Proust o le finzioni del sentimento. Sembra questa la chiave scelta da Sandro Lombardi per portare sulla scena Un amore di Swann, romanzo nel romanzo campito all’interno del vasto affresco della Recherche. A una teatrale finzione alludono già la ventina di poltroncine dal velluto color porpora disposte in disordine al centro del cortile quadrato del palazzo del Bargello, a Firenze, dove i tre protagonisti arrivano da lati opposti. E non a caso bisogna assistere a una sorta di loro vestizione, prima che prendano possesso dello spazio centrale. Madame Verdurin si addobba dei numerosi gioielli, Odette de Crécy si trucca meticolosamente il viso, la bocca. Come un ultimo tocco in camerino prima dell’ingresso sulla scena mondana, il salotto di Madame Verdurin evocato da quelle poltroncine di teatro che sono anche il correlativo oggettivo dei suoi frequentatori, il piccolo clan dei fedeli. O per meglio dire i suoi fantasmi, giacché la loro presenza è confinata nelle parole che li chiamano in causa.
La drammaturgia costruita da Sandro Lombardi a partire dalla traduzione di Giovanni Raboni ha dato vita a una partitura per tre voci che si rincorrono e si intrecciano, si passano la parola a sbalzo fra racconto e dialogo, fra la prima e la terza persona, fra il presente dell’azione rappresentata e il passato della vicenda, trasportata visivamente dai costumi di Giovanna Buzzi negli anni 20 del grande cinema muto. Luccicanti abiti di lamè che mandano bagliori argentati. Fastose vestaglie che sembrano modellate con i tessuti di Mariano Fortuny, per altro non sconosciuti a Proust. Cappellini piumati che offrono l’occasione per cimentarsi in un gramelot ornitologico, una campionatura onomatopeica di cinguettii che traversano un largo spettro espressivo, quello che consente alla insinuante Verdurin di Iaia Forte di passare dall’interesse per il nuovo adepto al rigetto dell’uomo non riducibile alla mediocrità della sua cerchia borghese.
Potrebbe esserci Pabst, il Pabst del Vaso di Pandora o del Diario di una donna perduta, dietro l’immagine che dà di sé questo mondo. E un’altra Lulu dietro la donna dal passato non proprio limpido ma dal fascino pervasivo che ha il volto spigoloso di Elena Ghiaurov, cui i biondi capelli corti accuratamente spettinati e un certo pallore donano un’aria un po’ vampiresca. Quasi che rechi impressa nel corpo la sua funzione sociale. Lontana da Louise Brooks quanto dalla figura dipinta da Botticelli idealizzata da Swann. Si può sorridere della sua concezione dello chic o della mancanza di cultura che le fa preferire i mobili d’epoca all’antiquariato, non della precisione con cui sa far di conto. Si capisce che non c’è Jack the Ripper nel suo futuro.

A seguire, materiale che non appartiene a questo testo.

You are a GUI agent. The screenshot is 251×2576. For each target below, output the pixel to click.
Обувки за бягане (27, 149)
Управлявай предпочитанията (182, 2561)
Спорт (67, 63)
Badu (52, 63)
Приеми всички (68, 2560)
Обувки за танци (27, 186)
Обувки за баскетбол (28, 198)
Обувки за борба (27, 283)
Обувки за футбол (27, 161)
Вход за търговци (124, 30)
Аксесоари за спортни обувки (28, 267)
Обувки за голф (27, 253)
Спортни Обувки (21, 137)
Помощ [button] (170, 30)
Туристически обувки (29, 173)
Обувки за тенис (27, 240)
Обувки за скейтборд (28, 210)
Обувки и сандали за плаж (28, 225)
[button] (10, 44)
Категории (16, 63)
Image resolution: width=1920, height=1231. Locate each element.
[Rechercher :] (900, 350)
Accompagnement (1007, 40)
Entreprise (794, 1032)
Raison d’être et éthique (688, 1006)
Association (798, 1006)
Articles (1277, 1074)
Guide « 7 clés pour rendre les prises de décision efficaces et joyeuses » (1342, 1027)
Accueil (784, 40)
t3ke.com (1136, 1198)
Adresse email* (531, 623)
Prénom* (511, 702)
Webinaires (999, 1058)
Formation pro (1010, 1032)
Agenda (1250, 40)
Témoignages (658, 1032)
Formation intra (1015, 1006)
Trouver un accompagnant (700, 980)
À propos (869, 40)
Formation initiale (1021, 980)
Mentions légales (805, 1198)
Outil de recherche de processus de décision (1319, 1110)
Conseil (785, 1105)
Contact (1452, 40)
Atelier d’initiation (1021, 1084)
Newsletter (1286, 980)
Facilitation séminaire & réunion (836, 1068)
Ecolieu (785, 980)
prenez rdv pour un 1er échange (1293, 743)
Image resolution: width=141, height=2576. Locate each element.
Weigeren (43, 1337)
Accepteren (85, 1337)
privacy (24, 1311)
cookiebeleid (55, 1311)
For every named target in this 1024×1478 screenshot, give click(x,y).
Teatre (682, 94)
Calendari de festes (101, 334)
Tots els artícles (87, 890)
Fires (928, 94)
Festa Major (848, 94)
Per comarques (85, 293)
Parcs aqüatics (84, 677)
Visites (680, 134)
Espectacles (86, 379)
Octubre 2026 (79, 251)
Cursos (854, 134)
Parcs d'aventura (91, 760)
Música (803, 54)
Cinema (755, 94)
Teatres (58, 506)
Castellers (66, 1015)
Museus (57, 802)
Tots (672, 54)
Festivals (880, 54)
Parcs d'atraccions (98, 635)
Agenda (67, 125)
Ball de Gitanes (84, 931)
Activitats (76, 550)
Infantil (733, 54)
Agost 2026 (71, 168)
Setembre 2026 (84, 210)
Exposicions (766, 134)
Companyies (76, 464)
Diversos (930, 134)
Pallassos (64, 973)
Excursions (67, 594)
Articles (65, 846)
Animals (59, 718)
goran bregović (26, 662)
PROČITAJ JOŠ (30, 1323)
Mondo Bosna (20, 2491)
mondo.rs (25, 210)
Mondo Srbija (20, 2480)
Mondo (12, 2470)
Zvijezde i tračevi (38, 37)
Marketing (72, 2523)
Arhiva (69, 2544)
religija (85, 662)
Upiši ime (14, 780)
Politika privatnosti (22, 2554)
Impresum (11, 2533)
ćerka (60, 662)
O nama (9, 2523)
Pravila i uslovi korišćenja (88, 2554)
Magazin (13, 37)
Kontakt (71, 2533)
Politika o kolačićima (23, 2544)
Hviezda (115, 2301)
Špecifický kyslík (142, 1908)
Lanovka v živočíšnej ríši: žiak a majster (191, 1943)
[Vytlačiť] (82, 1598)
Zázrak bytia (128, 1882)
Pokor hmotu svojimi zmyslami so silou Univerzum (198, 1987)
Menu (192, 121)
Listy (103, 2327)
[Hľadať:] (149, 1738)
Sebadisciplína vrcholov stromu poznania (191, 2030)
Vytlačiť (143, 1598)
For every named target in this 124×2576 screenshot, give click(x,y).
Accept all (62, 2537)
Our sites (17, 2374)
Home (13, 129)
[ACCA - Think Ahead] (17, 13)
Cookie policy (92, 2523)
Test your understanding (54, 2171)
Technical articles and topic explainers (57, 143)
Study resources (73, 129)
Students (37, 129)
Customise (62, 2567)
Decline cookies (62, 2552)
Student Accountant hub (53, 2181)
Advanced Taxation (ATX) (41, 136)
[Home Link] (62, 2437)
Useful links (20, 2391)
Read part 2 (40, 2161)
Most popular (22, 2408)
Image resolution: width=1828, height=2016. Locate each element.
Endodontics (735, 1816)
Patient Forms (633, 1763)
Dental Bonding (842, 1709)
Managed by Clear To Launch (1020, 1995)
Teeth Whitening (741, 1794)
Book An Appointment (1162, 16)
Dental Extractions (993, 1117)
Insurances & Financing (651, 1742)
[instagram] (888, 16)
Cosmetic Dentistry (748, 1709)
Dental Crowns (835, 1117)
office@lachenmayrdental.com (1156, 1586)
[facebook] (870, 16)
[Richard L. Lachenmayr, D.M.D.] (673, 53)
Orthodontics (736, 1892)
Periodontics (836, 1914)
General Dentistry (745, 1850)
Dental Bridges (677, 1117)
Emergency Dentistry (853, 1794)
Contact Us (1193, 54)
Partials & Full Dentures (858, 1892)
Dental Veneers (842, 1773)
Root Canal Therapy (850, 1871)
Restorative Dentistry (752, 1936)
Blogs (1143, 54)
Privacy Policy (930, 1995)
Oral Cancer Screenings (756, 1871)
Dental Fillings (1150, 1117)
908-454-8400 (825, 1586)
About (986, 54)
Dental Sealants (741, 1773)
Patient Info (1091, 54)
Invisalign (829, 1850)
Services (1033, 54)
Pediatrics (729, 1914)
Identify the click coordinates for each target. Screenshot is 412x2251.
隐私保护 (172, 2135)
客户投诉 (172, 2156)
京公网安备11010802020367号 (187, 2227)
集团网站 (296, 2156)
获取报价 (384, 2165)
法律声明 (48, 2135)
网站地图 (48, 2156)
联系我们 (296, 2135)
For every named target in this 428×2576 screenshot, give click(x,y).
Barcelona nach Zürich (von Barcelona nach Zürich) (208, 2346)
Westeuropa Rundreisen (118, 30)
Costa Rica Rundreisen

Finzione è l’amore di Odette per Swann. Cioè gioco, nel senso performativo del termine. Che l’altro non sa reggere. Ma siamo ormai per il protagonista, consapevolmente, in quell’età disincantata in cui ci si contenta di amare ancora, senza pretendere di essere amati se non per una generosità un po’ cieca davanti alla realtà dei rapporti di classe. Una sorta di sospensione accompagna i gesti con cui Sandro Lombardi fa vivere Swann. Con un dito al cielo sottolinea la “piccola frase” della sonata di Vinteuil, resa qui dalla trascrizione per pianoforte di Giancarlo Cardini di un quartetto di Debussy, assunta a sigla del suo amore per lo stato d’animo che porta con sé. Mentre sulla parete di fronte si proietta ingigantito un rallentato sbocciare di rose gialle o lo schiudersi di una carnosità sanguinante nel bianco tropicale delle orchidee, le cattleya assunte a metafora erotica dai due provvisori amanti.
Misteri dell’amore, cantano Antony and the Johnsons – e qui David Lynch ci cova, siamo nei dintorni di Blue velvet, per restare ai riferimenti cinematografici. A volte un vento soffia e i misteri diventano chiari, dice la canzone. Chiara è la crudeltà nascosta appena dietro la leggerezza con cui la regia di Federico Tiezzi fa muovere gli interpreti. Ché anzi questo tocco leggero, questa discrezione rendono ancora più tagliente, e non ci sarebbe nemmeno bisogno delle maschere da coccodrillo con cui si affrontano i due contendenti, mentre compaiono le avvisaglie di una crisi economica che non si sa più a quale secolo attribuire. Non si ama che ciò che non si possiede, si dicono gli interpreti uscendo dalla parte. E naturalmente sui frammenti del discorso amoroso di Swann si potrebbe scrivere un saggio filosofico. Lei, Odette, ha già colto il suo trionfo, passeggiando per il Bois da signora Swann.